Exercise instructions: Write out the entries below exactly as they stand. Skip every image.

Data for processing:
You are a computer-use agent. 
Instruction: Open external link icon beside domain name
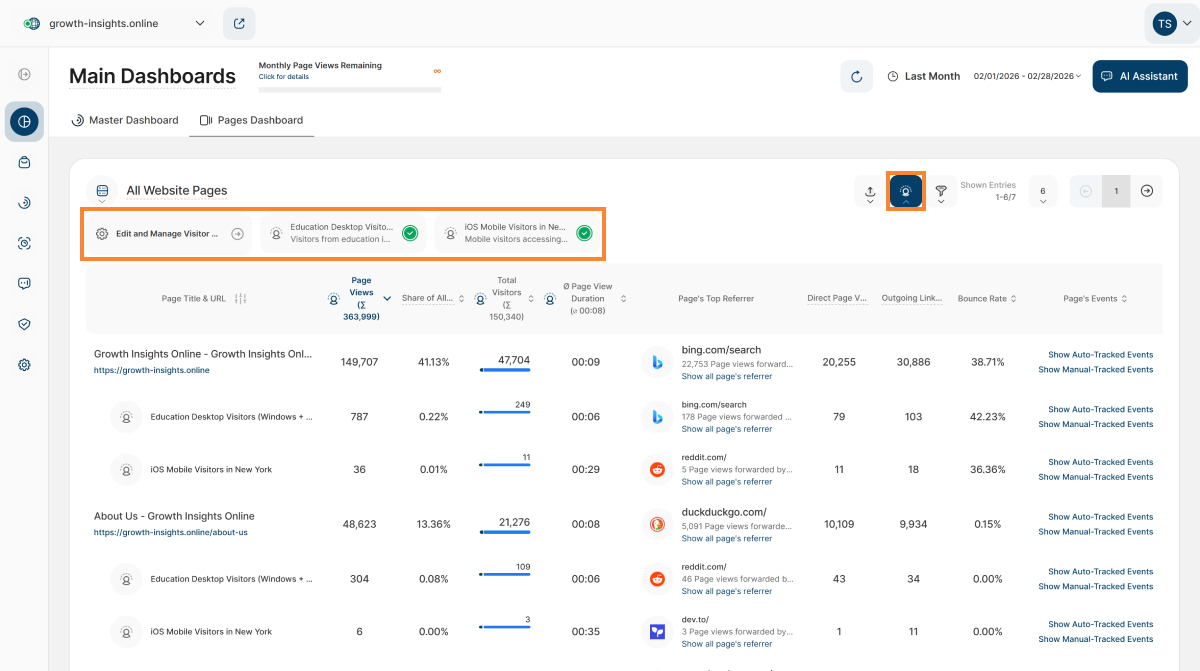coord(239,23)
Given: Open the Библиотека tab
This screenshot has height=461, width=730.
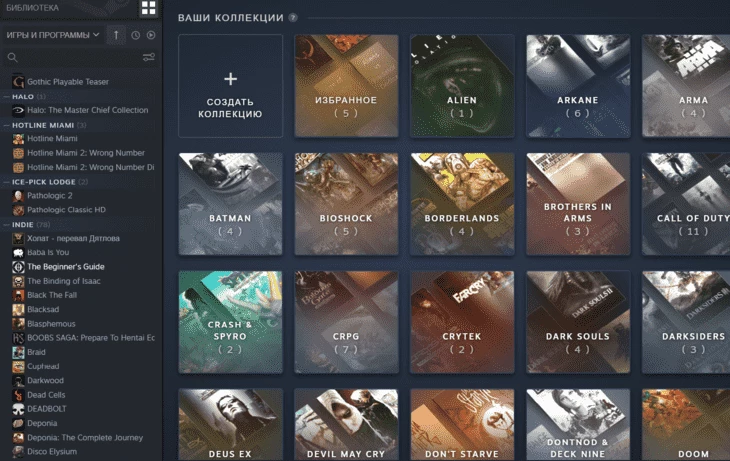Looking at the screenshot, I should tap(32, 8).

Problem solution:
You are a computer-use agent. 
Instruction: Open external link icon beside domain name
coord(239,23)
Given: Open the Библиотека tab
This screenshot has height=461, width=730.
Looking at the screenshot, I should tap(32, 8).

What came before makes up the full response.